Ich sehe mir gern alte Gedichte an,
weil sie mir genau zeigen,
wie es damals für mich war,
was ich versuchte zu verarbeiten
und welche Worte ich dafür wählte.
Seit Jahren trage ich
eine Geschichte mit mir herum,
bei der ich nicht sicher bin,
ob sie perfekt geschrieben ist
oder ob dies nur ein weiterer Versuch ist
und ich sie später umschreiben werde,
um sie besser zu erzählen.
Aber wenn ich später darauf
zurückblicke, werde ich wissen:
So war es damals für mich
und das habe ich versucht zu lösen,
mit diesen Worten, hier,
in diesem Raum, mit Ihnen.
Also -- Bitte lächeln.
Es war nicht immer so einfach.
Früher musste man sich
die Hände schmutzig machen.
Du musstest in der Dunkelheit
immer herumtasten.

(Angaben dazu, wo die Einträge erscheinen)
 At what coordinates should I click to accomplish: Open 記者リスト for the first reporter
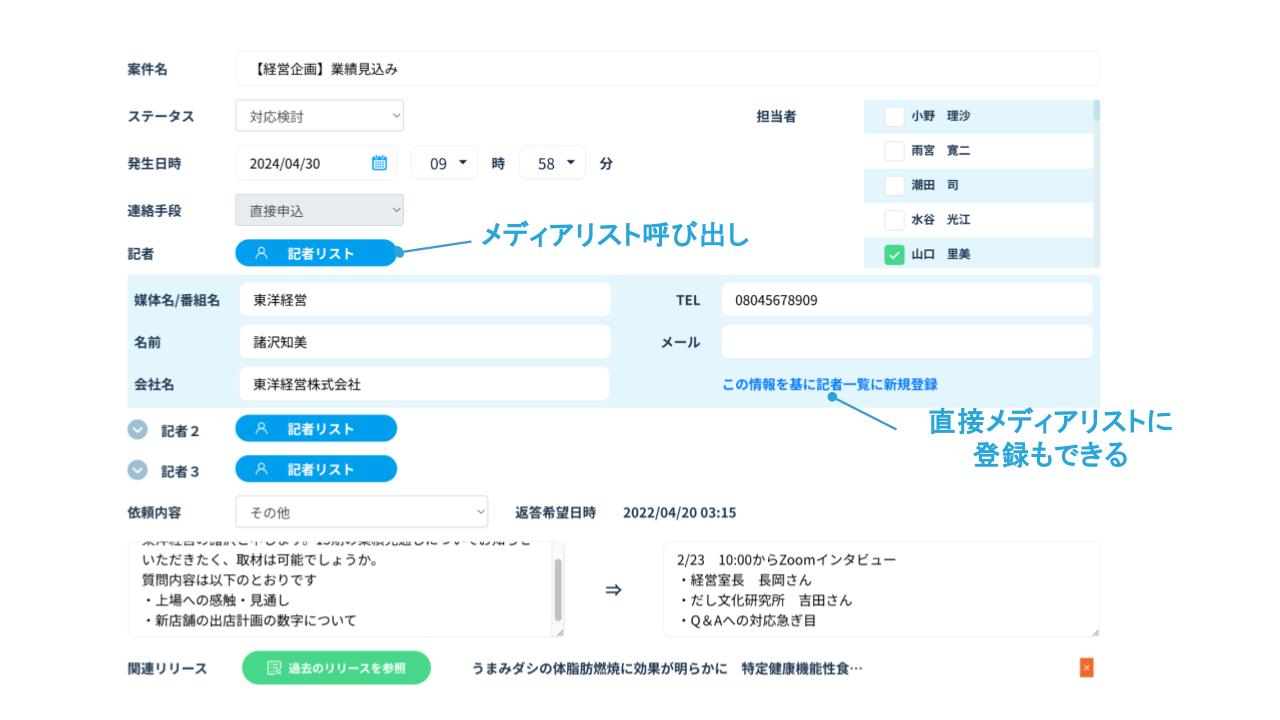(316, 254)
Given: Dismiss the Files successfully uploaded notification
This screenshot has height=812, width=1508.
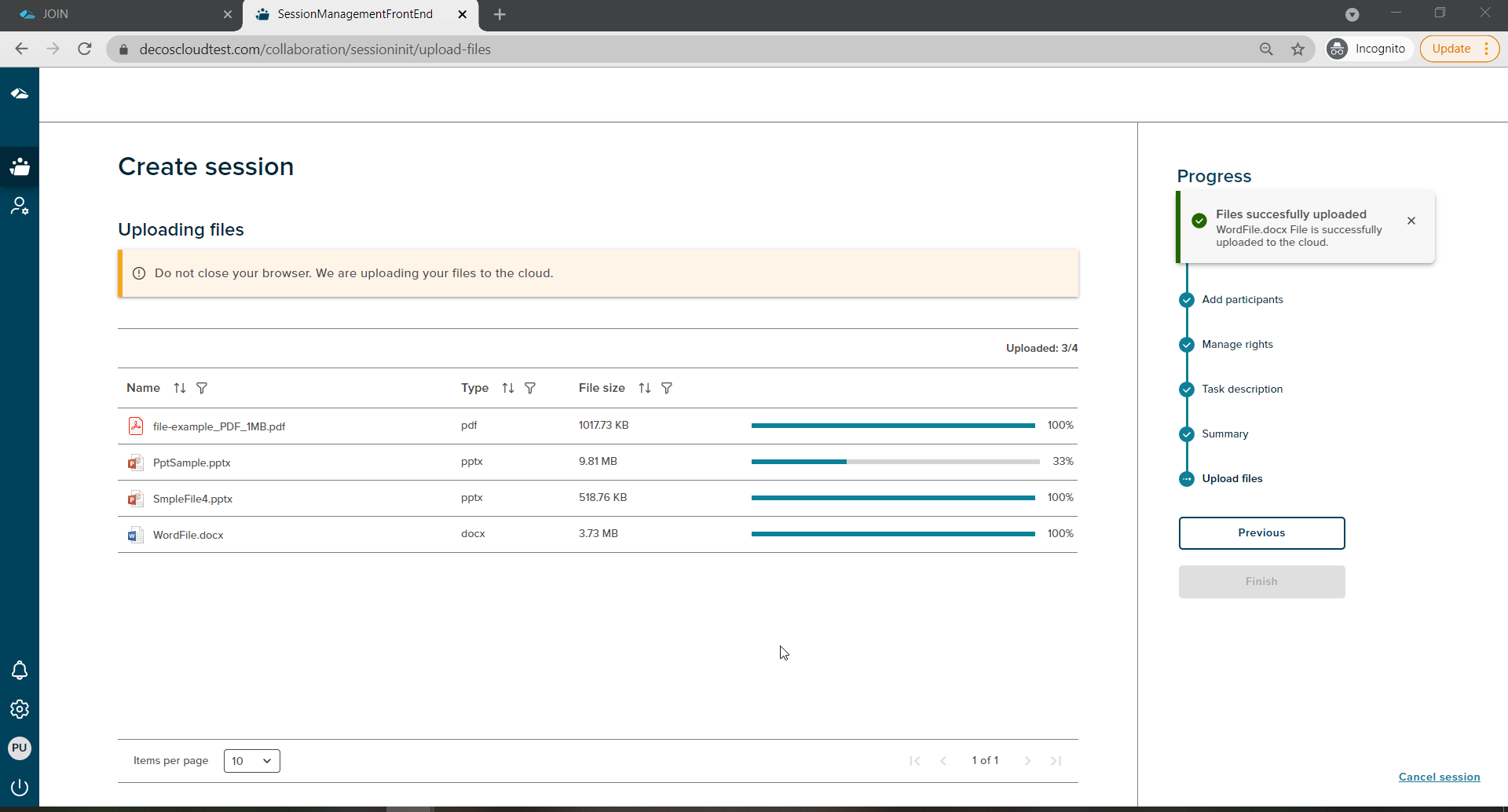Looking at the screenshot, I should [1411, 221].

§ ZIELE
1. Stimmen die folgenden Aussagen mit dem Textauszug überein? Antworten Sie jeweils mit Ja oder Nein und zitieren Sie die entscheidenden Worte wörtlich.
(a) Die sprechende Person trägt seit Jahren eine Geschichte mit sich herum.
(b) Die sprechende Person ist sicher, dass diese Geschichte perfekt geschrieben ist.
(c) Früher war es immer einfach.
2. Beantworten Sie anhand des Textauszugs die folgenden Fragen:
(a) Was zeigen alte Gedichte der sprechenden Person genau?
(b) Was musste man sich früher schmutzig machen?
(c) Wo musste man immer herumtasten?
3. Führen Sie den Textauszug über alte Gedichte und frühere Zeiten im Anschluss an seinen letzten Satz weiter.

§ ERWARTETE ERGEBNISSE
1.
(a) Ja: „Seit Jahren trage ich eine Geschichte mit mir herum“
(b) Nein: „bei der ich nicht sicher bin, ob sie perfekt geschrieben ist“
(c) Nein: „Es war nicht immer so einfach.“

2.
(a) Wie es damals für sie war, was sie zu verarbeiten versuchte und welche Worte sie dafür wählte.
(b) Die Hände.
(c) In der Dunkelheit.

3.
Wolltest du mehr Kontrast, mehr Sättigung,
dunklere Schatten und hellere Lichter,
nannte man das verlängerte Entwicklung.
Man war den Chemikalien länger ausgesetzt,
weiter die Handgelenk hinauf.
Es war nicht immer leicht.
Opa Stewart war ein Fotograf
bei der US-Marine.
Jung, rote Wangen mit
hochgekrempelten Ärmeln,
richtige Wurstfinger;
er sah wie der leibhaftige
Seemann Popeye aus.
Mit schiefem Lächeln
und Büscheln von Brusthaaren
kam er im 2. Weltkrieg an,
mit einem Grinsen und einem Hobby.
Als sie ihn fragten, ob er
viel über Fotografie wüsste,
log er, lernte, Europa wie
eine Karte zu lesen,
von oben, vom Kampfflugzeug aus,
die Kamera knipste, die Lider zuckten,
die dunkelsten Schatten
und die hellsten Lichter.
Er lernte den Krieg so,
wie er seinen Heimweg kannte.
Bei ihrer Rückkehr räumten
andere Männer ihre Waffen weg,
aber er nahm die Linsen und
die Kameras mit nach Hause,
eröffnete ein Geschäft und
gründete ein Familienunternehmen.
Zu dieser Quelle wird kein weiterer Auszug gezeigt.